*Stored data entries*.
☆ ☆ ☆ ☆

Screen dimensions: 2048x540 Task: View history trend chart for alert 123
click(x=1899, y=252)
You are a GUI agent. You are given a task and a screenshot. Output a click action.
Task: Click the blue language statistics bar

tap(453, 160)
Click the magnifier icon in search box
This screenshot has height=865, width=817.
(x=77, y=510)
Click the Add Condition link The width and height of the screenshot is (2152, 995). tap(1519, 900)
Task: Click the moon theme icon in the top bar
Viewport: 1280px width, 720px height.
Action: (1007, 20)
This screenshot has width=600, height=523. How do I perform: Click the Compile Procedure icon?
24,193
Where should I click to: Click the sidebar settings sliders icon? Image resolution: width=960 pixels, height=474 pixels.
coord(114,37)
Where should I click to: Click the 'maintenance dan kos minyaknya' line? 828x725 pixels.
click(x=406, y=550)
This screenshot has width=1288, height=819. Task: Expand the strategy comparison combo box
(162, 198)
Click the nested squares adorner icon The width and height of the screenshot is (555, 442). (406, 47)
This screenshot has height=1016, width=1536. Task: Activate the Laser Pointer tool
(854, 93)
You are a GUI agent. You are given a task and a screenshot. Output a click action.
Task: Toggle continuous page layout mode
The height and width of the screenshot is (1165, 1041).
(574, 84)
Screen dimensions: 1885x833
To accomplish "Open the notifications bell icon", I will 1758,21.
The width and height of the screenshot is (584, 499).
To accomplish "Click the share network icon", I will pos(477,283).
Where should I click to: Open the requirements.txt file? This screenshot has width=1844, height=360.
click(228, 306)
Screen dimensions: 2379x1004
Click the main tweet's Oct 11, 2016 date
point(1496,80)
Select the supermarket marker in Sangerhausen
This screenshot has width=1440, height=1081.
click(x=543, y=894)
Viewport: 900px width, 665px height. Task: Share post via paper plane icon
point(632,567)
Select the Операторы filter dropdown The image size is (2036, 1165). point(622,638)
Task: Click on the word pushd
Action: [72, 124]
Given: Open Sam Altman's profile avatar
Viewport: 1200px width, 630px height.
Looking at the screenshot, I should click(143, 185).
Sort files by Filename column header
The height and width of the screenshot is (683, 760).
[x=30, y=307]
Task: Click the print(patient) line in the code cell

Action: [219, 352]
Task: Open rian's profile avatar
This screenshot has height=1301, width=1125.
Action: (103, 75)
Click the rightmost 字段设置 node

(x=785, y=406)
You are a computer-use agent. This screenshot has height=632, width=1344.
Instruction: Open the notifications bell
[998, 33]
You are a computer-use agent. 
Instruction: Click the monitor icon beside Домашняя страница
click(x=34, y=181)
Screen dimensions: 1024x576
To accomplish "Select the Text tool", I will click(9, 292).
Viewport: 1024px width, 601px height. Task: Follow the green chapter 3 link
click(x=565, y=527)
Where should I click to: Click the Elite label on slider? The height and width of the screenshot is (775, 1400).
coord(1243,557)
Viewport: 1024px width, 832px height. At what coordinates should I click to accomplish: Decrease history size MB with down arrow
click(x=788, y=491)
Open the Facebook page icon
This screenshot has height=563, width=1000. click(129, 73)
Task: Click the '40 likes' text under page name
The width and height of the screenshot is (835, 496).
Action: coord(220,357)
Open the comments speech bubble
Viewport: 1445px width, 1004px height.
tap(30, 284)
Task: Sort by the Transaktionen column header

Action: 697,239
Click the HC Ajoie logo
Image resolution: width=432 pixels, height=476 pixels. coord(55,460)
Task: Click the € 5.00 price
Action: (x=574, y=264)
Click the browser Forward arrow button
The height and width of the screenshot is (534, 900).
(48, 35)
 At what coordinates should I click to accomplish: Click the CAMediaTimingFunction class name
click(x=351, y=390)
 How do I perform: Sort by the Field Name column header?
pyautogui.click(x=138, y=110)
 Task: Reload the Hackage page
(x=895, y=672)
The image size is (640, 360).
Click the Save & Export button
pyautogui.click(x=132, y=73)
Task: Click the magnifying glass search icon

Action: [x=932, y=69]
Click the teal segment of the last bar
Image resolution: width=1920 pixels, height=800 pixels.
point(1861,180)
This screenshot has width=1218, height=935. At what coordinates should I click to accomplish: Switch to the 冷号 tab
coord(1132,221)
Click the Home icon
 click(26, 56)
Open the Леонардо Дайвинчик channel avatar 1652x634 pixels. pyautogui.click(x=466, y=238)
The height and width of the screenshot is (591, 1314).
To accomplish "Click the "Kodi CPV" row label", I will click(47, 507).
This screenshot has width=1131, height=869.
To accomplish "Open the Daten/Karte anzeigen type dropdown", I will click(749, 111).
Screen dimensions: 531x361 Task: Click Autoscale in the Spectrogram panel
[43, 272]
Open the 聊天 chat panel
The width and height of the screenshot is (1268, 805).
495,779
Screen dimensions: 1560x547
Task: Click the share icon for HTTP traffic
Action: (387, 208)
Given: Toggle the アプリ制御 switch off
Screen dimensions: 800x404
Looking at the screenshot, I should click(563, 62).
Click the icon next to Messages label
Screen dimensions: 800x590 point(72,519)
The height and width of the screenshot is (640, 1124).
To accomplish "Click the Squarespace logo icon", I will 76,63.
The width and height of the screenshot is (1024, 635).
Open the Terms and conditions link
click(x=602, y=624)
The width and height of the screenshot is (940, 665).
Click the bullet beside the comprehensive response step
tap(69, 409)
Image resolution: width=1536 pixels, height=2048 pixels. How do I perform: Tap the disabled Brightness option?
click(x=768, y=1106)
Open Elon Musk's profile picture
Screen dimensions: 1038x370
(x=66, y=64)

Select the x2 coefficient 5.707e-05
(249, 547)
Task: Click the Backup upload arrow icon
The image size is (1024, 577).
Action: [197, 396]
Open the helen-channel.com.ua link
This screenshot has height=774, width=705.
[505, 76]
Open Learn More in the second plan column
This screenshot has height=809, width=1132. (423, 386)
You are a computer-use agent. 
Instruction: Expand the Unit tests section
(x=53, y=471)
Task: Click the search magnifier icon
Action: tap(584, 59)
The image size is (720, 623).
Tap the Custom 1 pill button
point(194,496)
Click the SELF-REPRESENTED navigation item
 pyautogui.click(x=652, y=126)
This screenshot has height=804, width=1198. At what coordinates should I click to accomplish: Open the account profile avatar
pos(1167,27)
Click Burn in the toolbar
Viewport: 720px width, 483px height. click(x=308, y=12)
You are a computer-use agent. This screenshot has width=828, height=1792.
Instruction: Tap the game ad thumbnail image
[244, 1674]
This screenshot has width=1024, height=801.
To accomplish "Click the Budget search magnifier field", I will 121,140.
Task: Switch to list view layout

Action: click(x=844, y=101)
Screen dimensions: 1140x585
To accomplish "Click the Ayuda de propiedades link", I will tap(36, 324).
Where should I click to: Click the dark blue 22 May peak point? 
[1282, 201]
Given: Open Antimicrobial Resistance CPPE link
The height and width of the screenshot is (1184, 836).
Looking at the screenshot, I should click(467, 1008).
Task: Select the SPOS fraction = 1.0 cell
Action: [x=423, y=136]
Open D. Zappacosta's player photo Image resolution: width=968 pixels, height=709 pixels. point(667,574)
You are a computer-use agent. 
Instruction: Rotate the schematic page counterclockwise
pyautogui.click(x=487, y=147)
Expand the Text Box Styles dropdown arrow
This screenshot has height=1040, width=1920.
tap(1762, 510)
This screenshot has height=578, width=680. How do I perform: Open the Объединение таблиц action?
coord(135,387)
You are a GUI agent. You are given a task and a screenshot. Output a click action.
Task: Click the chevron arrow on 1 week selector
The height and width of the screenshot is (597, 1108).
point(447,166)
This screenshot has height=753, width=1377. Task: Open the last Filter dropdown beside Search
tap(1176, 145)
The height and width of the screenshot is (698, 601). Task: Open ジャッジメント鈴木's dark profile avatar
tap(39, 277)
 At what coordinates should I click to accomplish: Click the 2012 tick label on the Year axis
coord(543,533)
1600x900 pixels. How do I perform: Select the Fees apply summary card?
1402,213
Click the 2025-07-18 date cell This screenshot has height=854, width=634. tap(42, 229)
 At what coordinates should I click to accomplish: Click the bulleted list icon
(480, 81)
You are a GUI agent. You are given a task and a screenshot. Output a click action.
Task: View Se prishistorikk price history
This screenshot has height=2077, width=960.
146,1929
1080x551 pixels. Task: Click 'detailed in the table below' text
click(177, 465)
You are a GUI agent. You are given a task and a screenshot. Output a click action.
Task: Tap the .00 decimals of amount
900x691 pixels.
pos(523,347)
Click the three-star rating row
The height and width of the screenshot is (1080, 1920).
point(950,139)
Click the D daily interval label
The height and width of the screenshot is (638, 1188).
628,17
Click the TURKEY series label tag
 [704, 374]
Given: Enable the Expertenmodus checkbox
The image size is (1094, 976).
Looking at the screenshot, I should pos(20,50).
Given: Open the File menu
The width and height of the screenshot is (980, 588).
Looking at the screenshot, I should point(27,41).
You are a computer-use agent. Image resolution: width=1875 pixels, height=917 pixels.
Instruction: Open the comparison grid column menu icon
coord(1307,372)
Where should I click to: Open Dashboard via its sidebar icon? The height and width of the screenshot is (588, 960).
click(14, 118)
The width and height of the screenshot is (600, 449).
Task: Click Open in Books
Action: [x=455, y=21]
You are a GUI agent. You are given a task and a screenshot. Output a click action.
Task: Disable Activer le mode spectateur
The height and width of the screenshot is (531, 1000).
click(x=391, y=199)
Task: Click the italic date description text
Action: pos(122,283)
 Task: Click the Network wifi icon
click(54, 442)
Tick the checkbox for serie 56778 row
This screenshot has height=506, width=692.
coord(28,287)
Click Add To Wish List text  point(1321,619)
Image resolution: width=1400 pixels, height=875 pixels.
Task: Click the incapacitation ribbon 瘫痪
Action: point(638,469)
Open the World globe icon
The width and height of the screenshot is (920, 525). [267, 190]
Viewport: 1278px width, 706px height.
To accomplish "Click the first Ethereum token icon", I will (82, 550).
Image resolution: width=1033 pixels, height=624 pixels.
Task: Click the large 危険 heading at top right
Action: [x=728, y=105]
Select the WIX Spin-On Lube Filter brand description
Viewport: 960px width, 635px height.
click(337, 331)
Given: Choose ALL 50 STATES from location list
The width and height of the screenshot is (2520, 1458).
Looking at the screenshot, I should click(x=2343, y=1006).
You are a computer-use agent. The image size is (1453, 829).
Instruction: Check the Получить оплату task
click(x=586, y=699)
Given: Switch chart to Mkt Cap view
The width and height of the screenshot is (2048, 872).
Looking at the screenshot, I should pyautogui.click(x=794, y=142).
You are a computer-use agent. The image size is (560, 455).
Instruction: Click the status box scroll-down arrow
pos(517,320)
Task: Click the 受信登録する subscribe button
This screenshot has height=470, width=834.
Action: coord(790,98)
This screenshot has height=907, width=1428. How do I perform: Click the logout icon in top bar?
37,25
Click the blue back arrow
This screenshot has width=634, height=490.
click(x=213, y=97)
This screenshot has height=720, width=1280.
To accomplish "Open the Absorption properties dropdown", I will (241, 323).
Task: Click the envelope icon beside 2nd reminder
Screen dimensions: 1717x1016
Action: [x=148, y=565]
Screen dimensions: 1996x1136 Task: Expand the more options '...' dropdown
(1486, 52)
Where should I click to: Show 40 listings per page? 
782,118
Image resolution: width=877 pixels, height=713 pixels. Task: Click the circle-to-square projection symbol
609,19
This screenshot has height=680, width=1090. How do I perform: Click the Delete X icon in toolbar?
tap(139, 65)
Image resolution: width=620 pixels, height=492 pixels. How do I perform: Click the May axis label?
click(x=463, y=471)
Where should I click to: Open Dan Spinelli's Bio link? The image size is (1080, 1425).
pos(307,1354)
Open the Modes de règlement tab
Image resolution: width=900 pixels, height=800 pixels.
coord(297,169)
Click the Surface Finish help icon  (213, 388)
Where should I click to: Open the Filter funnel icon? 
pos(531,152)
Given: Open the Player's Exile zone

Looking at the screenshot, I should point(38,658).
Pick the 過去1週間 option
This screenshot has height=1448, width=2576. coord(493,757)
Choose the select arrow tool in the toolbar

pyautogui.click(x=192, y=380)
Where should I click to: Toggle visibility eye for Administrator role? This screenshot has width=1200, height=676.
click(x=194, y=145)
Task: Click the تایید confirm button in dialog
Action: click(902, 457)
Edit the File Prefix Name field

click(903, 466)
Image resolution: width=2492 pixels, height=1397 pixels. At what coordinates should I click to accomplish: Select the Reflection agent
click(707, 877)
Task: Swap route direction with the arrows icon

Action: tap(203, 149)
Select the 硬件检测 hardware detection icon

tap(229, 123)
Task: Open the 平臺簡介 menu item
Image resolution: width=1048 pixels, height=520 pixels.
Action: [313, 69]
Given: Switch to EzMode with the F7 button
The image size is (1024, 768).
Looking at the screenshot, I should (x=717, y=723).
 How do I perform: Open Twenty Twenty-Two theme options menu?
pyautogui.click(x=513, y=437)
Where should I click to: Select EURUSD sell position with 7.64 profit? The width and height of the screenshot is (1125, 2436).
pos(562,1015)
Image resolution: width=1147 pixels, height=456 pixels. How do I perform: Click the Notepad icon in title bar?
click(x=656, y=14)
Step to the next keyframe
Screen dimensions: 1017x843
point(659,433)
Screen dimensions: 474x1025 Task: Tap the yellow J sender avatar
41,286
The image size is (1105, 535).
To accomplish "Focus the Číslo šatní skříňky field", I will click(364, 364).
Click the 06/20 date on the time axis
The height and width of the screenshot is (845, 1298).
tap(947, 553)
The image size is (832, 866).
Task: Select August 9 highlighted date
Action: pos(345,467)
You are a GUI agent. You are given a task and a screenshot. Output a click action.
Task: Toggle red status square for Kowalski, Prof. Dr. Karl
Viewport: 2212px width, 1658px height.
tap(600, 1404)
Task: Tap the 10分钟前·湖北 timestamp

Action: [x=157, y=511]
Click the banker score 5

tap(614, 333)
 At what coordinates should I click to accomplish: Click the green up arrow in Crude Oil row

☆ ☆ ☆ ☆

*ABOUT THIS EXERCISE*.
Among the records above, repeat exactly the line with "Task: Tap the .00 decimals of amount", the line with "Given: Enable the Expertenmodus checkbox", and every line in between, and only those.

*WRITTEN ANSWER*.
Task: Tap the .00 decimals of amount
900x691 pixels.
pos(523,347)
Click the three-star rating row
The height and width of the screenshot is (1080, 1920).
point(950,139)
Click the D daily interval label
The height and width of the screenshot is (638, 1188).
628,17
Click the TURKEY series label tag
 [704, 374]
Given: Enable the Expertenmodus checkbox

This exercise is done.